The whole church interior space was close, dark and very comforting. It felt secure, maybe because it was so closed in.
Sometimes, during choir practice in the small gymnasium of St. Paul’s school, Miss Pearcy would call me down from the platform to stand next to her at the front of her piano. This is when she’d play and sing a new song for me and the choir to learn. Of course I couldn’t read music, but as she played and sang, I’d read the lyrics from the sheet and follow her, trying to anticipate the next note. I listened intently, and it was during these moments that I learned that if I listened carefully enough and paid as much attention as I could, I could almost hear the next note before she played it. I felt that this wasn’t because of the repetitiveness or predictability in the melody – I felt like I could sense the right note even if I didn’t know what to expect.
This almost worked with words too, as I found out years later in high school.
I guess that after all our practicing and performing, we had become a pretty good little choir. I remember two fairly important public performances that were not held at our tiny Anglican church.

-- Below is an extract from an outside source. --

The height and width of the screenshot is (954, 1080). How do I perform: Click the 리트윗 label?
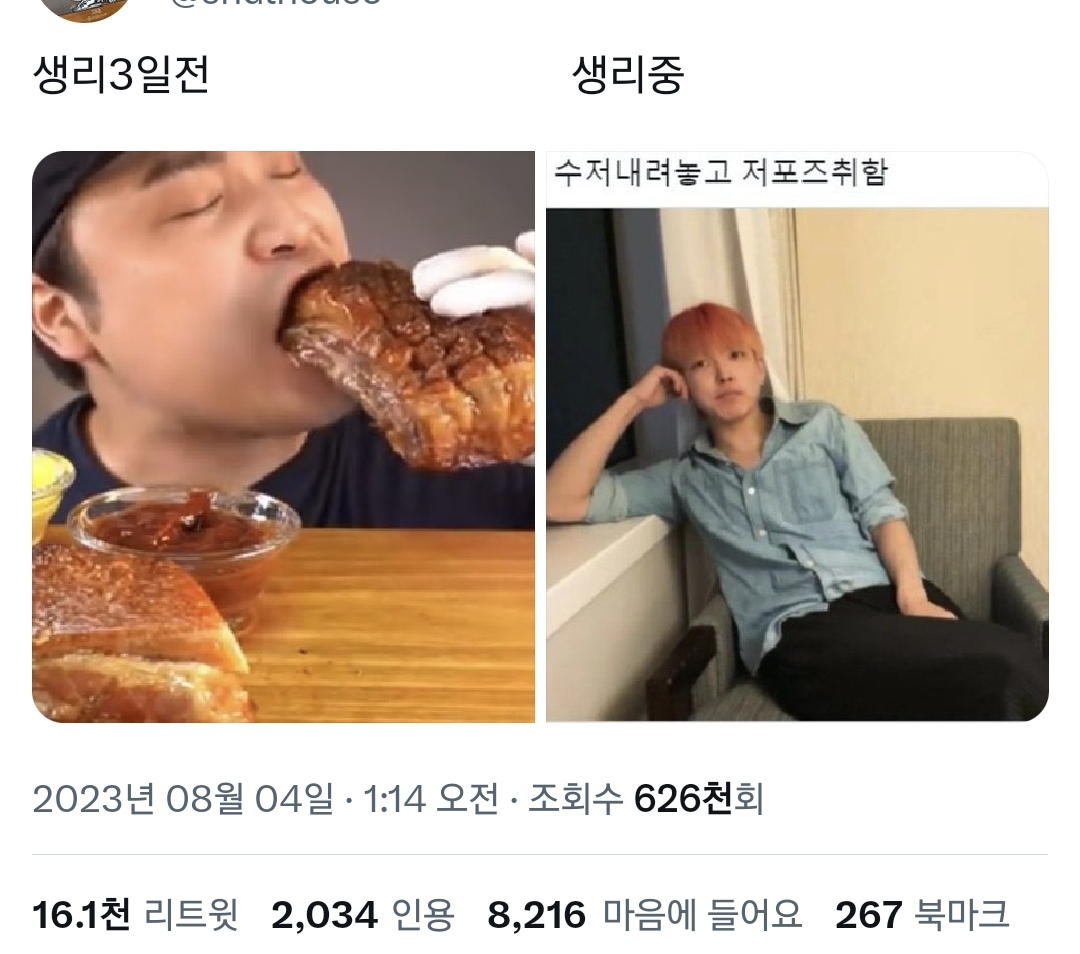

The first big performance that I can recall was at the MacPherson Playhouse. We must have practiced and practiced for this particular performance. It was a big deal for all of us. I remember that we all had to wear bright red robes, covered with white tunics and these strange high frilly collars. I thought I looked stupid, and I felt uncomfortable. Looking back now, it was like wearing a huge coffee filter around my neck.
The stage of the MacPherson seemed huge. On it was a large, black grand piano. The lights beamed on us were extremely bright, so I couldn’t see much beyond the edge of the stage. The overall sensation I had was like singing directly into infinite space. Even the air inside the theatre seemed big, and there was a slight motion to it. The space beyond the stage seemed gigantic to me. I could just feel the vastness of it.
But you know, we sounded so good! It was an absolutely terrifying and amazing experience for me.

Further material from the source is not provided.